>>>>

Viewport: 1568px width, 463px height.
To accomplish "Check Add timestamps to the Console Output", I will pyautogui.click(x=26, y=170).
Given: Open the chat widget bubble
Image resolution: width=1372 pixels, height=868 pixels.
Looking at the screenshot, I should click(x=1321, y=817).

<<<<

**What you have to do**
Rewrite all the rows above, swapping "width" for "breadth" everywhere it occurs and leaving everything else as it is.

**Written solution**
Viewport: 1568px breadth, 463px height.
To accomplish "Check Add timestamps to the Console Output", I will pyautogui.click(x=26, y=170).
Given: Open the chat widget bubble
Image resolution: breadth=1372 pixels, height=868 pixels.
Looking at the screenshot, I should click(x=1321, y=817).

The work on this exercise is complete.